In het mondiale verleidingsspel om investeringen aan te trekken is Vlaanderen op dit moment zeker niet de meest aantrekkelijke bruid. En toch is dit geen klaagzang, maar een uitgestoken hand aan de beleidsmakers om samen een vuist te maken en de vele onzekerheden doeltreffend aan te pakken. Niet met extra regeltjes, maar met meer vertrouwen. Niet door een maatregeltje hier en daar, maar met een brede en coherente industrievisie. Niet door te wachten tot na de verkiezingen, maar door in de laatste maanden van deze legislatuur de cruciale randvoorwaarden juist te krijgen en weer meer zekerheid te creëren. 
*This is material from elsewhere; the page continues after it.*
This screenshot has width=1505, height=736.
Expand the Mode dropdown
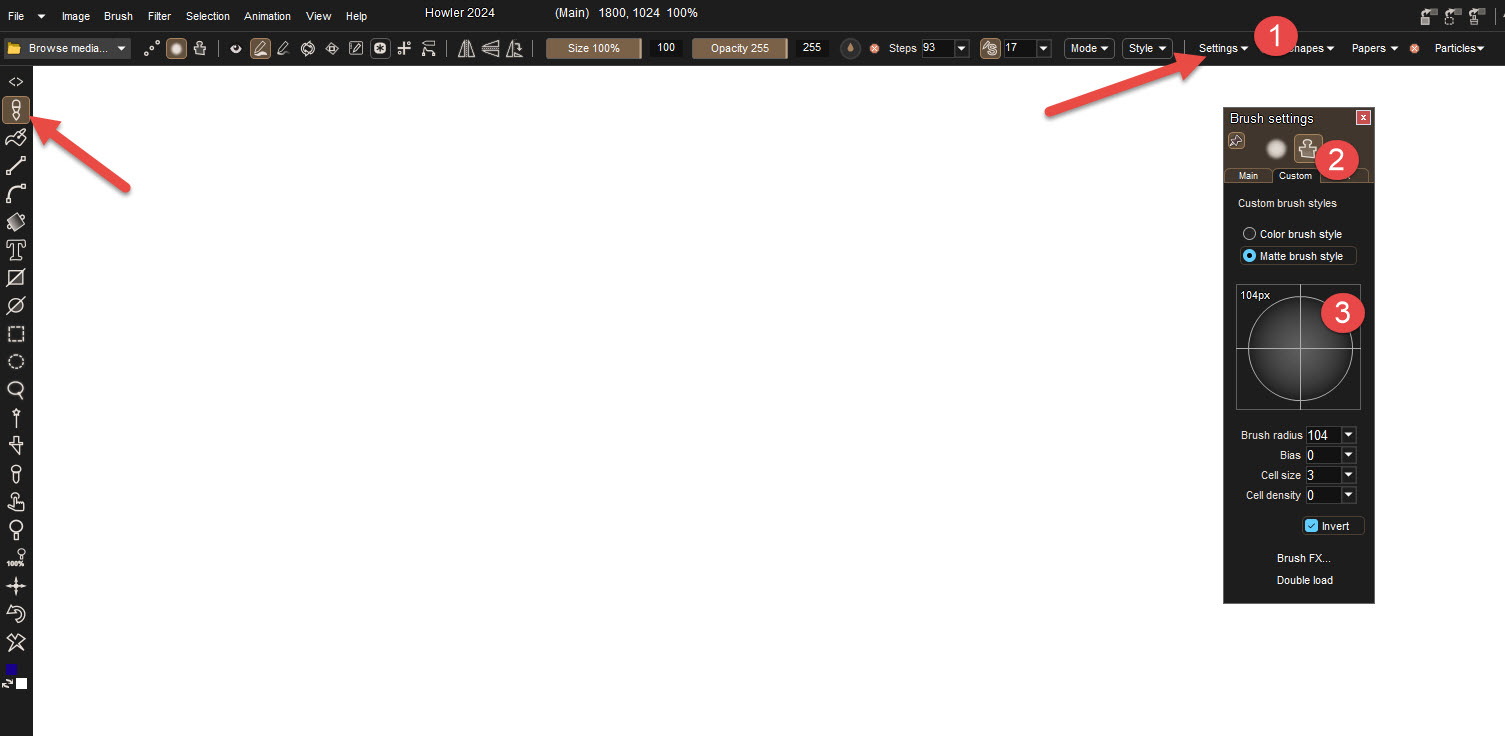coord(1089,48)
Natuurlijk beseft iedereen dat er geen pasklare wonderoplossingen bestaan. Een ambitieus industriebeleid voeren is een complexe evenwichtsoefening tussen ecologie en economie, tussen competitiviteit en duurzaamheid, tussen de koopkracht van vandaag en de welvaart van morgen. Maar er staat bijzonder veel op het spel. Al te vaak ontbreekt nog de economische realiteitszin dat onze welvaart gebouwd is op gedurfd ondernemerschap en een fijnmazig industrieel weefsel. Waar internationale ondernemingen samenwerken met kmo’s en familiebedrijven, met start-ups en spin-offs, met universiteiten en onderzoekscentra. Waar de globaal georiënteerde industrie – innovatiegedreven en exportgericht – de belangrijkste drijfveer is van onze lokale diensteneconomie. 

Het is die industrie die zich in Vlaanderen voluit engageert voor een duurzame toekomst en zich daarvoor volop transformeert. Het is die industrie die de ruimte nodig heeft om te innoveren en digitaliseren, te vernieuwen en vergroenen. En ja, ook die transitie confronteert bedrijven met tal van onzekerheden en risico’s op technologisch, financieel en commercieel vlak. Er is in feite maar één zekerheid: dat de beleidsbeslissingen van de komende maanden beslissend zullen zijn voor onze welvaart van de komende decennia. Laat het een inspiratie zijn in tijden van Septemberverklaringen en State of the Unions. Er resten ons nog iets meer dan 250 dagen tot de verkiezingen, al is ook dat nooit helemaal zeker.